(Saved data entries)
=-=-=-=-=
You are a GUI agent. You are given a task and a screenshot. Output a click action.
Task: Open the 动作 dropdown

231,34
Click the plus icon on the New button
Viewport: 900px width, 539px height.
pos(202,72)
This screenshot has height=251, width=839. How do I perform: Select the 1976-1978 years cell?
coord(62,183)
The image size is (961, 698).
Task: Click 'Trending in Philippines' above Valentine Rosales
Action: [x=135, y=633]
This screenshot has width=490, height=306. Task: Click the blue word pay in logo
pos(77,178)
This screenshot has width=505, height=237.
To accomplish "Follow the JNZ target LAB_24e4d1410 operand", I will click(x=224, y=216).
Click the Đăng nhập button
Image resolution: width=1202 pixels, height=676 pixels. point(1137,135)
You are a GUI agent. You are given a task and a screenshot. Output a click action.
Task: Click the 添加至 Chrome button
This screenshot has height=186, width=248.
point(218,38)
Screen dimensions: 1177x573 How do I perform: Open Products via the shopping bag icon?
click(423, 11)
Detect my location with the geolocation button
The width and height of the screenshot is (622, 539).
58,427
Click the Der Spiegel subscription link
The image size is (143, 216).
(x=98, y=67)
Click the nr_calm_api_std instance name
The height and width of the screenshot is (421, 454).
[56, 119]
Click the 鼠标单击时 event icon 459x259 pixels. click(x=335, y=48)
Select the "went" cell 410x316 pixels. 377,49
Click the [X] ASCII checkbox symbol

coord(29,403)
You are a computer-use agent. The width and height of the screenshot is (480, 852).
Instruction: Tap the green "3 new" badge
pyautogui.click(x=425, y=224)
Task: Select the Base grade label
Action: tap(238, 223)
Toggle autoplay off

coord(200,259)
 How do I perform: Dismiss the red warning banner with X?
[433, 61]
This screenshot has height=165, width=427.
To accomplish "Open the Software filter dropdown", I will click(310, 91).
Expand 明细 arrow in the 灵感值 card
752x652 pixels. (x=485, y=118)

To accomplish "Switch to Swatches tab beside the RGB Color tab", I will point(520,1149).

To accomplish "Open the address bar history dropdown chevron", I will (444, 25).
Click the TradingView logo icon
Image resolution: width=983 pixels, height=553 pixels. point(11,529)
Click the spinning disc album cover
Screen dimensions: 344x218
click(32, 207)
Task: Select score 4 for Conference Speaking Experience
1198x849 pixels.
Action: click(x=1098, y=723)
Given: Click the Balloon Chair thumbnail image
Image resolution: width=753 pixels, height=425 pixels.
=-=-=-=-=
TASK INSTRUCTIONS:
Each of the entries above should be written out again exactly.

ANSWER FOR THE TASK:
You are a GUI agent. You are given a task and a screenshot. Output a click action.
Task: Open the 动作 dropdown

231,34
Click the plus icon on the New button
Viewport: 900px width, 539px height.
pos(202,72)
This screenshot has height=251, width=839. How do I perform: Select the 1976-1978 years cell?
coord(62,183)
The image size is (961, 698).
Task: Click 'Trending in Philippines' above Valentine Rosales
Action: [x=135, y=633]
This screenshot has width=490, height=306. Task: Click the blue word pay in logo
pos(77,178)
This screenshot has width=505, height=237.
To accomplish "Follow the JNZ target LAB_24e4d1410 operand", I will click(x=224, y=216).
Click the Đăng nhập button
Image resolution: width=1202 pixels, height=676 pixels. point(1137,135)
You are a GUI agent. You are given a task and a screenshot. Output a click action.
Task: Click the 添加至 Chrome button
This screenshot has height=186, width=248.
point(218,38)
Screen dimensions: 1177x573 How do I perform: Open Products via the shopping bag icon?
click(423, 11)
Detect my location with the geolocation button
The width and height of the screenshot is (622, 539).
58,427
Click the Der Spiegel subscription link
The image size is (143, 216).
(x=98, y=67)
Click the nr_calm_api_std instance name
The height and width of the screenshot is (421, 454).
[56, 119]
Click the 鼠标单击时 event icon 459x259 pixels. click(x=335, y=48)
Select the "went" cell 410x316 pixels. 377,49
Click the [X] ASCII checkbox symbol

coord(29,403)
You are a computer-use agent. The width and height of the screenshot is (480, 852).
Instruction: Tap the green "3 new" badge
pyautogui.click(x=425, y=224)
Task: Select the Base grade label
Action: tap(238, 223)
Toggle autoplay off

coord(200,259)
 How do I perform: Dismiss the red warning banner with X?
[433, 61]
This screenshot has height=165, width=427.
To accomplish "Open the Software filter dropdown", I will click(310, 91).
Expand 明细 arrow in the 灵感值 card
752x652 pixels. (x=485, y=118)

To accomplish "Switch to Swatches tab beside the RGB Color tab", I will point(520,1149).

To accomplish "Open the address bar history dropdown chevron", I will (444, 25).
Click the TradingView logo icon
Image resolution: width=983 pixels, height=553 pixels. point(11,529)
Click the spinning disc album cover
Screen dimensions: 344x218
click(32, 207)
Task: Select score 4 for Conference Speaking Experience
1198x849 pixels.
Action: click(x=1098, y=723)
Given: Click the Balloon Chair thumbnail image
Image resolution: width=753 pixels, height=425 pixels.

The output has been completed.